Sample Output (Successful Run):

                                     NVIDIA AIPerf | LLM Metrics
┏━━━━━━━━━━━━━━━━━━┳━━━━━━━━━━━━┳━━━━━━━━━━━━┳━━━━━━━━━━━━┳━━━━━━━━━━━━┳━━━━━━━━━━━━┳━━━━━━━━━━━━┳━━━━━━━━━━━━┓
┃           Metric ┃        avg ┃        min ┃        max ┃        p99 ┃        p90 ┃        p50 ┃        std ┃
┡━━━━━━━━━━━━━━━━━━╇━━━━━━━━━━━━╇━━━━━━━━━━━━╇━━━━━━━━━━━━╇━━━━━━━━━━━━╇━━━━━━━━━━━━╇━━━━━━━━━━━━╇━━━━━━━━━━━━┩
│    Time to First │ 236,267.00 │   2,967.98 │ 535,809.00 │ 528,246.99 │ 460,180.00 │ 292,846.13 │ 206,874.00 │
│       Token (ms) │            │            │            │            │            │            │            │
│   Time to Second │ 157,173.00 │     113.08 │ 473,750.00 │ 467,270.27 │ 408,951.00 │     127.74 │ 199,053.00 │
│       Token (ms) │            │            │            │            │            │            │            │
│  Request Latency │ 476,346.00 │ 297,204.97 │ 841,020.00 │ 829,081.39 │ 721,631.00 │ 350,652.38 │ 200,572.00 │
│             (ms) │            │            │            │            │            │            │            │
│      Inter Token │   3,631.07 │     106.31 │  11,204.46 │  11,020.23 │   9,362.19 │     127.14 │   4,543.17 │
│     Latency (ms) │            │            │            │            │            │            │            │
│     Output Token │       5.19 │       0.09 │       9.41 │       9.37 │       9.01 │       7.87 │       4.17 │
│   Throughput Per │            │            │            │            │            │            │            │
│             User │            │            │            │            │            │            │            │
│     (tokens/sec) │            │            │            │            │            │            │            │
│  Output Sequence │      58.00 │      32.00 │     128.00 │     125.04 │      98.40 │      42.00 │      35.84 │
│  Length (tokens) │            │            │            │            │            │            │            │
│   Input Sequence │      26.00 │       9.00 │      67.00 │      65.72 │      54.20 │      10.00 │      22.79 │
│  Length (tokens) │            │            │            │            │            │            │            │
│     Output Token │       0.24 │        N/A │        N/A │        N/A │        N/A │        N/A │        N/A │
│       Throughput │            │            │            │            │            │            │            │
│     (tokens/sec) │            │            │            │            │            │            │            │
│    Request Count │       5.00 │        N/A │        N/A │        N/A │        N/A │        N/A │        N/A │
│       (requests) │            │            │            │            │            │            │            │
└──────────────────┴────────────┴────────────┴────────────┴────────────┴────────────┴────────────┴────────────┘

Note: High TTFT variance (3s min, 536s max) is expected — the model server fetches each video URL from HuggingFace during inference, and fetch time varies with video size and network conditions.


Notes

  • The video column in MMVU contains HTTPS URLs pointing to .mp4 files hosted on HuggingFace.
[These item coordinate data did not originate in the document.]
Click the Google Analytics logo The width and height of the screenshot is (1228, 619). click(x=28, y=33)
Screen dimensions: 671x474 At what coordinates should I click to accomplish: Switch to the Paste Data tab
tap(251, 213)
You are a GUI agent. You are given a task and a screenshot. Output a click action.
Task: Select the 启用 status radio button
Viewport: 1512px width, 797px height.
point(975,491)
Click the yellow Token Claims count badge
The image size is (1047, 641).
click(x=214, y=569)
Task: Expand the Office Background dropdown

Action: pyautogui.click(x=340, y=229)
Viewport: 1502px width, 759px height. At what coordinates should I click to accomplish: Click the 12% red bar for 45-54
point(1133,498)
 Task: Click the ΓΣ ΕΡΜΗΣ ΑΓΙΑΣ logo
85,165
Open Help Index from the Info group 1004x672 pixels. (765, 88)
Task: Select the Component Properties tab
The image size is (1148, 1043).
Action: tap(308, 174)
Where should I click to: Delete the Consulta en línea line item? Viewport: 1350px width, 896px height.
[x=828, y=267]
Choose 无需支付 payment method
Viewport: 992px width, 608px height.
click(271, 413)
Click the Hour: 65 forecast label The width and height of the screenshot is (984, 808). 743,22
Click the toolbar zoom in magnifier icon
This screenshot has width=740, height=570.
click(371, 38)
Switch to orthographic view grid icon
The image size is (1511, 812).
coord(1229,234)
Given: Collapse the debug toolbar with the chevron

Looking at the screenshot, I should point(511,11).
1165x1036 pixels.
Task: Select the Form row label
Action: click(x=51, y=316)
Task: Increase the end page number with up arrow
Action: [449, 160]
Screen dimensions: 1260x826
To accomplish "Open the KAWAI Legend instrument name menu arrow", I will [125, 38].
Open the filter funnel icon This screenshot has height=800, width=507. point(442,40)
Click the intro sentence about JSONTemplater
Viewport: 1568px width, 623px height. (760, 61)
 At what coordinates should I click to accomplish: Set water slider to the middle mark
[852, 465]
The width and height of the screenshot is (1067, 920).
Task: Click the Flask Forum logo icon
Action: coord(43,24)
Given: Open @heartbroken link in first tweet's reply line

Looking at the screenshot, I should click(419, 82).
AIPerf passes these URLs directly to the model server, which fetches the video during inference.
  • For multiple-choice questions, choices are appended to the question in the format A.option B.option .... Open-ended questions use the question text only.
  • The dataset has a validation split with samples spanning multiple academic disciplines (Art, Science, Engineering, etc.).